--- START ---

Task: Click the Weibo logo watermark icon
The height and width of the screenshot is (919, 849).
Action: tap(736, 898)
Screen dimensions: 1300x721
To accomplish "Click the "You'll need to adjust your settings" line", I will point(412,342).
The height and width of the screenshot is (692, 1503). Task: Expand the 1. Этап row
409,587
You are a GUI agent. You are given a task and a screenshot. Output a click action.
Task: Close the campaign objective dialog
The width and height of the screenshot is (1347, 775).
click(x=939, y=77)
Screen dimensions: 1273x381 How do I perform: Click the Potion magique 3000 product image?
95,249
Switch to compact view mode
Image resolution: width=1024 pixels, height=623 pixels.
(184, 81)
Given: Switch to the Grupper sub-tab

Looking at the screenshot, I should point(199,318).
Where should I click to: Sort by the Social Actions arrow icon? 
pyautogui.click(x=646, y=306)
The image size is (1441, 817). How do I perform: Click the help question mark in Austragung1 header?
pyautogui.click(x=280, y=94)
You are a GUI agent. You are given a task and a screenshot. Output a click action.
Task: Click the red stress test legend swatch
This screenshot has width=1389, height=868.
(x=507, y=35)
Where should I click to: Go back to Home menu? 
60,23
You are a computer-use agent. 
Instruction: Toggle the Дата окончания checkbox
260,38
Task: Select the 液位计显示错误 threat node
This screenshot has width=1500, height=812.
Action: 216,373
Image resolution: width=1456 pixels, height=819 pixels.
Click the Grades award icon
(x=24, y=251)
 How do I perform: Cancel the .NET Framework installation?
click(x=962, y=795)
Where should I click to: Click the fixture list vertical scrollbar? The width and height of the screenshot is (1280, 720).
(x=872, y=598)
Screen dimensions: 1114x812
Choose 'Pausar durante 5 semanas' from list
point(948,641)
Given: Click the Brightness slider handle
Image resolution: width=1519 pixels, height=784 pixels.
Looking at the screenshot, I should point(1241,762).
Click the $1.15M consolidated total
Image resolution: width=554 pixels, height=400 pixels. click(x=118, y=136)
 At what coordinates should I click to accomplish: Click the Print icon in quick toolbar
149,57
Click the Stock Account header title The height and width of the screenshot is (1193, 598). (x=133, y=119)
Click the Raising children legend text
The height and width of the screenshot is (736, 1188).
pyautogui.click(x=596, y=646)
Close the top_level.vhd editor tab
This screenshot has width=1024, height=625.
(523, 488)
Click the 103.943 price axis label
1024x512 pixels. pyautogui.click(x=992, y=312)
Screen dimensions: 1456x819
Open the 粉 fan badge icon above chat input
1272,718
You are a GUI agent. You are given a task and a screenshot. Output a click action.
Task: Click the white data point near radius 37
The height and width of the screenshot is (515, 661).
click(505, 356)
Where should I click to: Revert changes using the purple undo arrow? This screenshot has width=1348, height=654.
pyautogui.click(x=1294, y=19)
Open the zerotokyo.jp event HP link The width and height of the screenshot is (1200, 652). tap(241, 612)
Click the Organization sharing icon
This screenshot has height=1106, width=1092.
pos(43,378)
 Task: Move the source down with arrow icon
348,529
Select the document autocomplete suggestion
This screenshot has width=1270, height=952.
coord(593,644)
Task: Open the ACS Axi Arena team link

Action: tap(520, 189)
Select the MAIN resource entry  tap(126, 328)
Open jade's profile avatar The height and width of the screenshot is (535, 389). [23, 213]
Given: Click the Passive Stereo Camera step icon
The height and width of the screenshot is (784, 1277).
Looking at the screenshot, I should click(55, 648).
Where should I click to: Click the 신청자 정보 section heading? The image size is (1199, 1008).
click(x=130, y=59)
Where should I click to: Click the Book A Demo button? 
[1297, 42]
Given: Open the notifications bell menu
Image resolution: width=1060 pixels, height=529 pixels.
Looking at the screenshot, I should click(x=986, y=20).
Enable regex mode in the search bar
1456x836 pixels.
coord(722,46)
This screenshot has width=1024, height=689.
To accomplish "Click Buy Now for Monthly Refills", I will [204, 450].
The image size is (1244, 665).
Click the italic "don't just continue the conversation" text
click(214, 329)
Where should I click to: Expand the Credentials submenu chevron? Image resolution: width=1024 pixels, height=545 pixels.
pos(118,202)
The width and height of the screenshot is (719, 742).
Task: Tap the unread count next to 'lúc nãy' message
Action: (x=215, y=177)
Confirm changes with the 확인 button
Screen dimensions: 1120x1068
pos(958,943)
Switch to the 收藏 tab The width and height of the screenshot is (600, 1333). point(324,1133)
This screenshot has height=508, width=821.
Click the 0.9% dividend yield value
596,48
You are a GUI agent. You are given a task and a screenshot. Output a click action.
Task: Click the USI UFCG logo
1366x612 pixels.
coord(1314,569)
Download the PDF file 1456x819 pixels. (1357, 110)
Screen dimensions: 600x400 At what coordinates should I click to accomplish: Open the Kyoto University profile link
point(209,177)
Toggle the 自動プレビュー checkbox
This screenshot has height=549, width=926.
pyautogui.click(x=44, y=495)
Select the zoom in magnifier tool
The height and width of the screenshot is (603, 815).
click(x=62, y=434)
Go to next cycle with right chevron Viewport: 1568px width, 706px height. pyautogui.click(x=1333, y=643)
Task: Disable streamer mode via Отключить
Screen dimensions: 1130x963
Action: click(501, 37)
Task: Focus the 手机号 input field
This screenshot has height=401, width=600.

--- END ---

= Short task =
Transcribe the lines of the material starting at the line that contains "How do I perform: Cancel" and ending at the line that contains "pyautogui.click(x=596, y=646)", and copy only those lines, with no changes.

= Task solution =
 How do I perform: Cancel the .NET Framework installation?
click(x=962, y=795)
Where should I click to: Click the fixture list vertical scrollbar? The width and height of the screenshot is (1280, 720).
(x=872, y=598)
Screen dimensions: 1114x812
Choose 'Pausar durante 5 semanas' from list
point(948,641)
Given: Click the Brightness slider handle
Image resolution: width=1519 pixels, height=784 pixels.
Looking at the screenshot, I should point(1241,762).
Click the $1.15M consolidated total
Image resolution: width=554 pixels, height=400 pixels. click(x=118, y=136)
 At what coordinates should I click to accomplish: Click the Print icon in quick toolbar
149,57
Click the Stock Account header title The height and width of the screenshot is (1193, 598). (x=133, y=119)
Click the Raising children legend text
The height and width of the screenshot is (736, 1188).
pyautogui.click(x=596, y=646)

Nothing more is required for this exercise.